> **WHAT YOU WILL DO**: Transcribe the whole listing below without changing a word, but leave out every image.

++++++++

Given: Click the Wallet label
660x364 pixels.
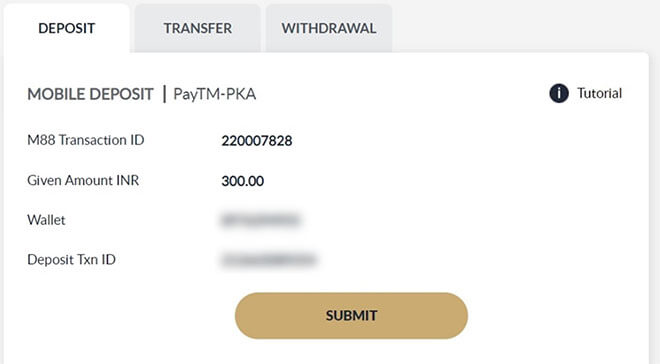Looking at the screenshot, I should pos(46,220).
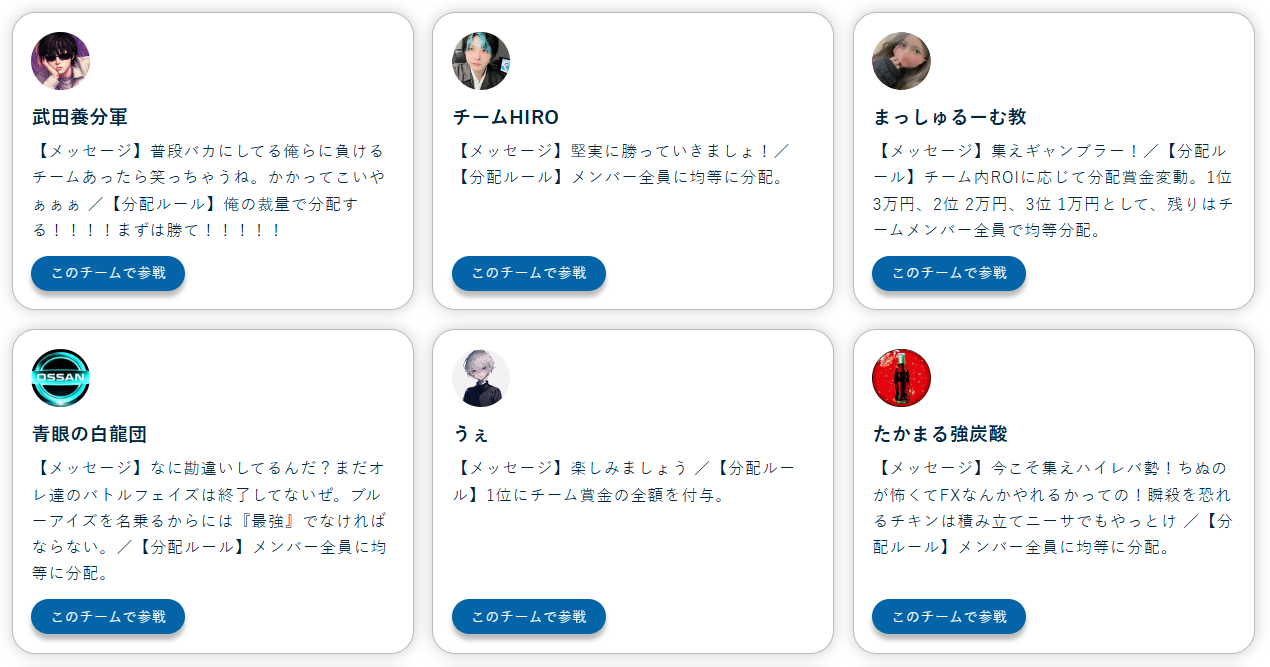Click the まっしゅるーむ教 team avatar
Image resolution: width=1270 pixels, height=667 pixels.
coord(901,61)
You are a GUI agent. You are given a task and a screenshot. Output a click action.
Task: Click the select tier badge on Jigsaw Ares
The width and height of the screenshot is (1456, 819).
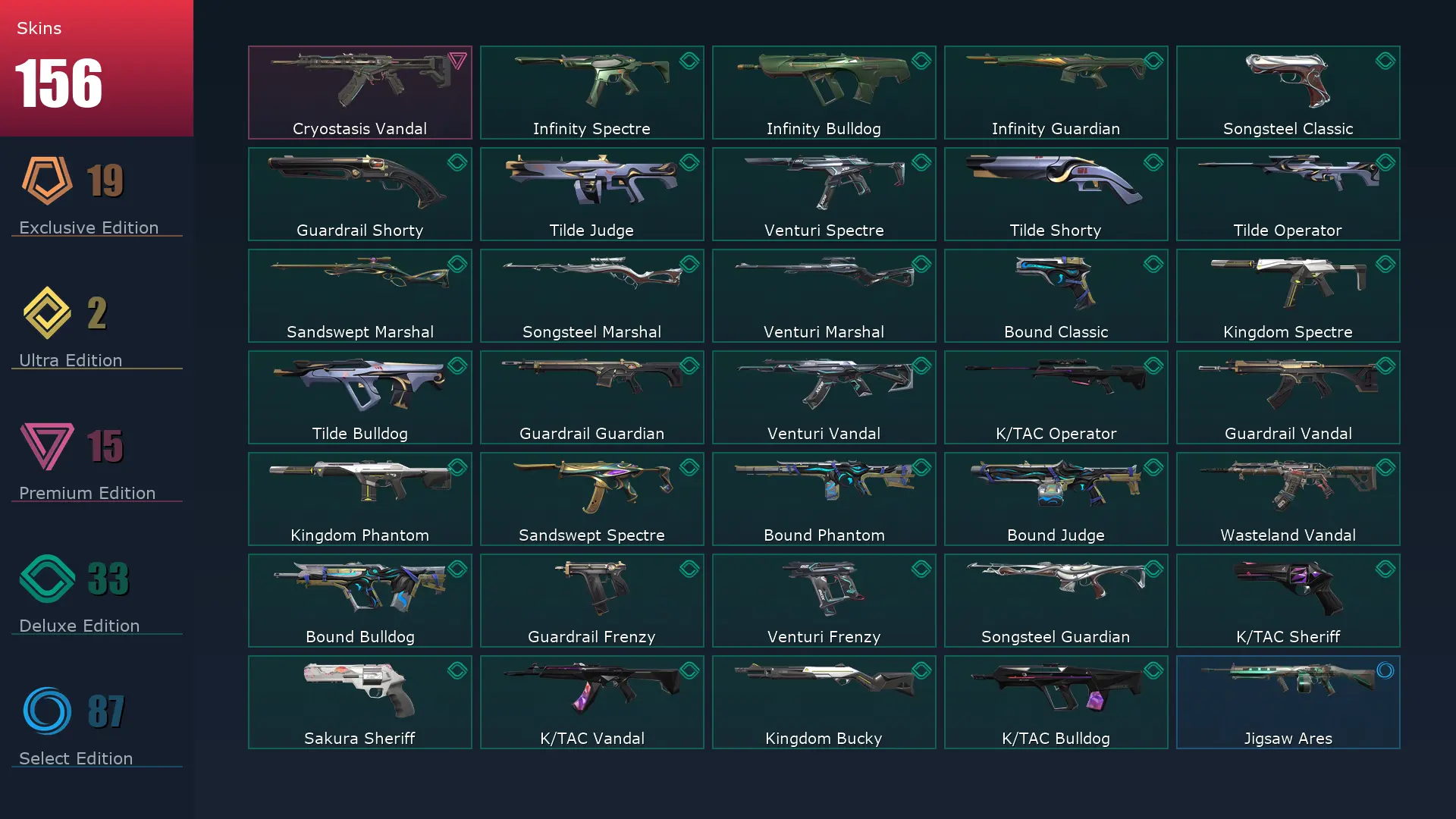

++++++++

> **WORKED SOLUTION**:
Given: Click the Wallet label
660x364 pixels.
Looking at the screenshot, I should pos(46,220).
Click the まっしゅるーむ教 team avatar
Image resolution: width=1270 pixels, height=667 pixels.
coord(901,61)
You are a GUI agent. You are given a task and a screenshot. Output a click action.
Task: Click the select tier badge on Jigsaw Ares
The width and height of the screenshot is (1456, 819).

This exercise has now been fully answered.